**Supplied records**
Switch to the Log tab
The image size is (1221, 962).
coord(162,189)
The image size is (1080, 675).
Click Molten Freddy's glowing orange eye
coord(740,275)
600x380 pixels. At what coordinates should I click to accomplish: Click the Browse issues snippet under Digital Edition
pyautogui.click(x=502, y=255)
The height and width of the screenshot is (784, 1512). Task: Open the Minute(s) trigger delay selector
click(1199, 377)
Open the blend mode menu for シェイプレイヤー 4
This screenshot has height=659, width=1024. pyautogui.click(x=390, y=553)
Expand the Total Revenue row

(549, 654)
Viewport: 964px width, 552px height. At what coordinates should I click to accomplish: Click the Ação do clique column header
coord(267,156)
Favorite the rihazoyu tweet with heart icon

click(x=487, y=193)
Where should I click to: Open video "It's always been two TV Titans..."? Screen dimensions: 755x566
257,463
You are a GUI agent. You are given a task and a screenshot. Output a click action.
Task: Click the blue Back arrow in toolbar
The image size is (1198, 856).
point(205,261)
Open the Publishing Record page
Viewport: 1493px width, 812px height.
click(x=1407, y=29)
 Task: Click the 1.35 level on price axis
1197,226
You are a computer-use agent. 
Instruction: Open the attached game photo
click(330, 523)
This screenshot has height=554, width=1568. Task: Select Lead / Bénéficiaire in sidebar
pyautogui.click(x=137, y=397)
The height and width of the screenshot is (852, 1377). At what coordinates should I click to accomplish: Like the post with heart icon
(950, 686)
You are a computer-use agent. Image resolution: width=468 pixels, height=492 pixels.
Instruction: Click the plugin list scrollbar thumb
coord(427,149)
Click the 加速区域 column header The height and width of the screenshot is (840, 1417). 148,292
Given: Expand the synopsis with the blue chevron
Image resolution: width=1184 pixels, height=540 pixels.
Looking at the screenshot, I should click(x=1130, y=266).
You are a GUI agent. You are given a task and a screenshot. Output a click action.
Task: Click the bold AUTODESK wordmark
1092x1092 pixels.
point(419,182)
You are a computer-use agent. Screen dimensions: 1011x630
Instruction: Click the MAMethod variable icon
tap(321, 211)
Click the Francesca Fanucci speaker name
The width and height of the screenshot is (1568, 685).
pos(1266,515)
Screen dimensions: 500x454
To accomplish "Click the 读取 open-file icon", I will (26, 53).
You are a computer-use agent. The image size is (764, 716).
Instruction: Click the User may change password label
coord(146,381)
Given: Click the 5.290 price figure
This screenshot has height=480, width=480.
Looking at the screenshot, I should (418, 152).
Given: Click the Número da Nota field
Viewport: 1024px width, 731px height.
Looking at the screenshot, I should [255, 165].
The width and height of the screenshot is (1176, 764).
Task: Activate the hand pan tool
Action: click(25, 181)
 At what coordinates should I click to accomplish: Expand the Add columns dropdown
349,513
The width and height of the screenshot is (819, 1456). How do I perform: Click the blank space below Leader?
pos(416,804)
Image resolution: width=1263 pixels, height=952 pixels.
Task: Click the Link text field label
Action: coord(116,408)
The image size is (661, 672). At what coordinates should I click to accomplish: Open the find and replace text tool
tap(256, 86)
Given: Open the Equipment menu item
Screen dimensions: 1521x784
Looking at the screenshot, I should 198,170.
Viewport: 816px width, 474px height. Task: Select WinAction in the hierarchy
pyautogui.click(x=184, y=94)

**Challenge**
Return all of the lines above exactly as they appear.

**Written response**
Switch to the Log tab
The image size is (1221, 962).
coord(162,189)
The image size is (1080, 675).
Click Molten Freddy's glowing orange eye
coord(740,275)
600x380 pixels. At what coordinates should I click to accomplish: Click the Browse issues snippet under Digital Edition
pyautogui.click(x=502, y=255)
The height and width of the screenshot is (784, 1512). Task: Open the Minute(s) trigger delay selector
click(1199, 377)
Open the blend mode menu for シェイプレイヤー 4
This screenshot has height=659, width=1024. pyautogui.click(x=390, y=553)
Expand the Total Revenue row

(549, 654)
Viewport: 964px width, 552px height. At what coordinates should I click to accomplish: Click the Ação do clique column header
coord(267,156)
Favorite the rihazoyu tweet with heart icon

click(x=487, y=193)
Where should I click to: Open video "It's always been two TV Titans..."? Screen dimensions: 755x566
257,463
You are a GUI agent. You are given a task and a screenshot. Output a click action.
Task: Click the blue Back arrow in toolbar
The image size is (1198, 856).
point(205,261)
Open the Publishing Record page
Viewport: 1493px width, 812px height.
click(x=1407, y=29)
 Task: Click the 1.35 level on price axis
1197,226
You are a computer-use agent. 
Instruction: Open the attached game photo
click(330, 523)
This screenshot has height=554, width=1568. Task: Select Lead / Bénéficiaire in sidebar
pyautogui.click(x=137, y=397)
The height and width of the screenshot is (852, 1377). At what coordinates should I click to accomplish: Like the post with heart icon
(950, 686)
You are a computer-use agent. Image resolution: width=468 pixels, height=492 pixels.
Instruction: Click the plugin list scrollbar thumb
coord(427,149)
Click the 加速区域 column header The height and width of the screenshot is (840, 1417). 148,292
Given: Expand the synopsis with the blue chevron
Image resolution: width=1184 pixels, height=540 pixels.
Looking at the screenshot, I should click(x=1130, y=266).
You are a GUI agent. You are given a task and a screenshot. Output a click action.
Task: Click the bold AUTODESK wordmark
1092x1092 pixels.
point(419,182)
You are a computer-use agent. Screen dimensions: 1011x630
Instruction: Click the MAMethod variable icon
tap(321, 211)
Click the Francesca Fanucci speaker name
The width and height of the screenshot is (1568, 685).
pos(1266,515)
Screen dimensions: 500x454
To accomplish "Click the 读取 open-file icon", I will (26, 53).
You are a computer-use agent. The image size is (764, 716).
Instruction: Click the User may change password label
coord(146,381)
Given: Click the 5.290 price figure
This screenshot has height=480, width=480.
Looking at the screenshot, I should (418, 152).
Given: Click the Número da Nota field
Viewport: 1024px width, 731px height.
Looking at the screenshot, I should [255, 165].
The width and height of the screenshot is (1176, 764).
Task: Activate the hand pan tool
Action: click(25, 181)
 At what coordinates should I click to accomplish: Expand the Add columns dropdown
349,513
The width and height of the screenshot is (819, 1456). How do I perform: Click the blank space below Leader?
pos(416,804)
Image resolution: width=1263 pixels, height=952 pixels.
Task: Click the Link text field label
Action: coord(116,408)
The image size is (661, 672). At what coordinates should I click to accomplish: Open the find and replace text tool
tap(256, 86)
Given: Open the Equipment menu item
Screen dimensions: 1521x784
Looking at the screenshot, I should 198,170.
Viewport: 816px width, 474px height. Task: Select WinAction in the hierarchy
pyautogui.click(x=184, y=94)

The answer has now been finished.